For many years, I guided my parents on an annual winter escape to a wonderful little eco-resort on the “Mexican Riviera.”  Small bungalows on a beautiful beach assured that they could relax and enjoy the beauty without wandering away, having to deal with long staircases, or negotiating crowds.  Recently, I spent a week there by myself, reading, soaking up the sun, walking the beach, and enjoying interacting with the same staff who took such good care of my parents over the years.
During my stay, I had plenty of time to reflect and was struck by several admirable traits that the staff of this wonderful place share—traits that I’d like to improve myself, and traits that could benefit my client organizations.  First of all, I admire the visible pleasure the staff exhibits in serving together—it’s clear they want you happy.  For instance, they learn and use the name of every guest.  They remember your food preferences and work hard to assure you’re pleased with every dining experience.  If someone working in the garden sees you carrying a heavy bag, he will drop his rake and come over to carry it for you—and give you a smile to boot.  They ask often for feedback on how they’re doing—not just at the end of one’s stay. The accompanying photos show the extra time they take to fold your towels into different creatures every day—a small but lovely gesture.  

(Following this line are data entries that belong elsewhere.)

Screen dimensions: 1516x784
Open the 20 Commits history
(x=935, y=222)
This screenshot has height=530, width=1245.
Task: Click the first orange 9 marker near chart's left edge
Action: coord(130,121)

Secondly, this staff is always striving for continuous improvement.  Every year there is something added to the room—a safe one year, a fridge the next, then an iron and board (boo!), next a phone (double boo from those of us who want to be unplugged for a few days).  Even if I don’t use the iron or the phone, I appreciate their desire to provide more of what guests want, never being satisfied with, “good enough.” No wonder they consistently win TripAdvisor awards!
Think of how much your organization would benefit from being fully present, focusing on totally delighting those you serve, continually looking for ways to improve your service, and demonstrating that you are working happily as a team to do so.  This last week I was a guest at a place that really HUMMED with purpose and harmony, and the experience inspired me to do so myself.